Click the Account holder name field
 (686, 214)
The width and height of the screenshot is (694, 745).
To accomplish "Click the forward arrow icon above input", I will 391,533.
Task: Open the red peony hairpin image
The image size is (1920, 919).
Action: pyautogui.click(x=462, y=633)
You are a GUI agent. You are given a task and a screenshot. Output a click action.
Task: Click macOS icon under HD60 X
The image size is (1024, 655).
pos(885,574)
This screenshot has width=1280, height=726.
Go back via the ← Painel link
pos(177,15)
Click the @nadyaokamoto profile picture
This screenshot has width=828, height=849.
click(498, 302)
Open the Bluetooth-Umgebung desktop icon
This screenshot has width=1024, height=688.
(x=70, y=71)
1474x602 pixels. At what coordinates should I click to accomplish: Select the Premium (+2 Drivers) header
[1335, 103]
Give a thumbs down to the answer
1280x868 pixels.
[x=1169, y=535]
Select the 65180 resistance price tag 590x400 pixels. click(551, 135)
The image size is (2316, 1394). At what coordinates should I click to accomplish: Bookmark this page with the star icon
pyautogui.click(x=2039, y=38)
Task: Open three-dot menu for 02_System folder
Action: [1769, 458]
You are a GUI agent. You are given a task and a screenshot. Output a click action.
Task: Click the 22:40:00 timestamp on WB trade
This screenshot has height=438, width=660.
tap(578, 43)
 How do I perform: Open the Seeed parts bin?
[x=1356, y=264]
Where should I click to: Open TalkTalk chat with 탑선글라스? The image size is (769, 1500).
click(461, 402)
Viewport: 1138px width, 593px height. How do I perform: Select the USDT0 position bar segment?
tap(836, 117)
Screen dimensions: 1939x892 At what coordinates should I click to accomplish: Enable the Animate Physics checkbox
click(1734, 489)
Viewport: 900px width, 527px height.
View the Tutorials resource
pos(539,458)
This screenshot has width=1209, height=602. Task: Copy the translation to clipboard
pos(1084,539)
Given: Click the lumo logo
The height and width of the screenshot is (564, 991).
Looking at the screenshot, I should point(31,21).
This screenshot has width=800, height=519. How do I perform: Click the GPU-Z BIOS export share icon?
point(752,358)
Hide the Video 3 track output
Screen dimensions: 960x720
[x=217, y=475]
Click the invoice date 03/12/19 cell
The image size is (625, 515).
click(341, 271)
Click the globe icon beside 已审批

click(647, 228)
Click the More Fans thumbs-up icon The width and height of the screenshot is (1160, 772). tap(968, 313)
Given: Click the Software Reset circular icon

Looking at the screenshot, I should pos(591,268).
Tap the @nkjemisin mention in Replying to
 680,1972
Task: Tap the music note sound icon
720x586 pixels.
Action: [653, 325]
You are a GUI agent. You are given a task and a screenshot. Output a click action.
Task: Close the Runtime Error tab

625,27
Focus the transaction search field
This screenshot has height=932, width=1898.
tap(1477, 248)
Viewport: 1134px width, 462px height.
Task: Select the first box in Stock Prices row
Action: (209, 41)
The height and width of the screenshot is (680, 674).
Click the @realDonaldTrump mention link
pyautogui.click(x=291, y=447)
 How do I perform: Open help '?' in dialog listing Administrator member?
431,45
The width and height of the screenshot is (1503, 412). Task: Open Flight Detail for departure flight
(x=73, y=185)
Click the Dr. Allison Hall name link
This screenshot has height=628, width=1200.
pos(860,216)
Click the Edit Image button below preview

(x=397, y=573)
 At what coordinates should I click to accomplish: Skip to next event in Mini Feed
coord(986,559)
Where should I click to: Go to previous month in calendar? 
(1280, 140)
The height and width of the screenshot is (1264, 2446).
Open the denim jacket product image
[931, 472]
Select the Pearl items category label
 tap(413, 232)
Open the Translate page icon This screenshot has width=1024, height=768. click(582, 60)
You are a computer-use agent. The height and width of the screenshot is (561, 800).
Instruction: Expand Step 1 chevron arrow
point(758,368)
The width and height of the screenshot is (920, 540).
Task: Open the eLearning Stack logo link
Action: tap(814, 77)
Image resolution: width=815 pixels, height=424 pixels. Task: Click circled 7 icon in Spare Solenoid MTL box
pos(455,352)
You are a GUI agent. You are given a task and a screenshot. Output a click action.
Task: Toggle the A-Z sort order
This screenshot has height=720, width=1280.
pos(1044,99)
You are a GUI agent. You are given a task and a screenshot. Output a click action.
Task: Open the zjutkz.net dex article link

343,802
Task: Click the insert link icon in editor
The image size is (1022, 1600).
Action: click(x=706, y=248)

— WHAT IS REQUIRED —
Please transcribe the material above in full, keeping every character intact.

— PROBLEM SOLUTION —
Click the Account holder name field
 (686, 214)
The width and height of the screenshot is (694, 745).
To accomplish "Click the forward arrow icon above input", I will 391,533.
Task: Open the red peony hairpin image
The image size is (1920, 919).
Action: pyautogui.click(x=462, y=633)
You are a GUI agent. You are given a task and a screenshot. Output a click action.
Task: Click macOS icon under HD60 X
The image size is (1024, 655).
pos(885,574)
This screenshot has width=1280, height=726.
Go back via the ← Painel link
pos(177,15)
Click the @nadyaokamoto profile picture
This screenshot has width=828, height=849.
click(498, 302)
Open the Bluetooth-Umgebung desktop icon
This screenshot has width=1024, height=688.
(x=70, y=71)
1474x602 pixels. At what coordinates should I click to accomplish: Select the Premium (+2 Drivers) header
[1335, 103]
Give a thumbs down to the answer
1280x868 pixels.
[x=1169, y=535]
Select the 65180 resistance price tag 590x400 pixels. click(551, 135)
The image size is (2316, 1394). At what coordinates should I click to accomplish: Bookmark this page with the star icon
pyautogui.click(x=2039, y=38)
Task: Open three-dot menu for 02_System folder
Action: [1769, 458]
You are a GUI agent. You are given a task and a screenshot. Output a click action.
Task: Click the 22:40:00 timestamp on WB trade
This screenshot has height=438, width=660.
tap(578, 43)
 How do I perform: Open the Seeed parts bin?
[x=1356, y=264]
Where should I click to: Open TalkTalk chat with 탑선글라스? The image size is (769, 1500).
click(461, 402)
Viewport: 1138px width, 593px height. How do I perform: Select the USDT0 position bar segment?
tap(836, 117)
Screen dimensions: 1939x892 At what coordinates should I click to accomplish: Enable the Animate Physics checkbox
click(1734, 489)
Viewport: 900px width, 527px height.
View the Tutorials resource
pos(539,458)
This screenshot has width=1209, height=602. Task: Copy the translation to clipboard
pos(1084,539)
Given: Click the lumo logo
The height and width of the screenshot is (564, 991).
Looking at the screenshot, I should point(31,21).
This screenshot has width=800, height=519. How do I perform: Click the GPU-Z BIOS export share icon?
point(752,358)
Hide the Video 3 track output
Screen dimensions: 960x720
[x=217, y=475]
Click the invoice date 03/12/19 cell
The image size is (625, 515).
click(341, 271)
Click the globe icon beside 已审批

click(647, 228)
Click the More Fans thumbs-up icon The width and height of the screenshot is (1160, 772). tap(968, 313)
Given: Click the Software Reset circular icon

Looking at the screenshot, I should pos(591,268).
Tap the @nkjemisin mention in Replying to
 680,1972
Task: Tap the music note sound icon
720x586 pixels.
Action: [653, 325]
You are a GUI agent. You are given a task and a screenshot. Output a click action.
Task: Close the Runtime Error tab

625,27
Focus the transaction search field
This screenshot has height=932, width=1898.
tap(1477, 248)
Viewport: 1134px width, 462px height.
Task: Select the first box in Stock Prices row
Action: (209, 41)
The height and width of the screenshot is (680, 674).
Click the @realDonaldTrump mention link
pyautogui.click(x=291, y=447)
 How do I perform: Open help '?' in dialog listing Administrator member?
431,45
The width and height of the screenshot is (1503, 412). Task: Open Flight Detail for departure flight
(x=73, y=185)
Click the Dr. Allison Hall name link
This screenshot has height=628, width=1200.
pos(860,216)
Click the Edit Image button below preview

(x=397, y=573)
 At what coordinates should I click to accomplish: Skip to next event in Mini Feed
coord(986,559)
Where should I click to: Go to previous month in calendar? 
(1280, 140)
The height and width of the screenshot is (1264, 2446).
Open the denim jacket product image
[931, 472]
Select the Pearl items category label
 tap(413, 232)
Open the Translate page icon This screenshot has width=1024, height=768. click(582, 60)
You are a computer-use agent. The height and width of the screenshot is (561, 800).
Instruction: Expand Step 1 chevron arrow
point(758,368)
The width and height of the screenshot is (920, 540).
Task: Open the eLearning Stack logo link
Action: tap(814, 77)
Image resolution: width=815 pixels, height=424 pixels. Task: Click circled 7 icon in Spare Solenoid MTL box
pos(455,352)
You are a GUI agent. You are given a task and a screenshot. Output a click action.
Task: Toggle the A-Z sort order
This screenshot has height=720, width=1280.
pos(1044,99)
You are a GUI agent. You are given a task and a screenshot. Output a click action.
Task: Open the zjutkz.net dex article link

343,802
Task: Click the insert link icon in editor
The image size is (1022, 1600).
Action: click(x=706, y=248)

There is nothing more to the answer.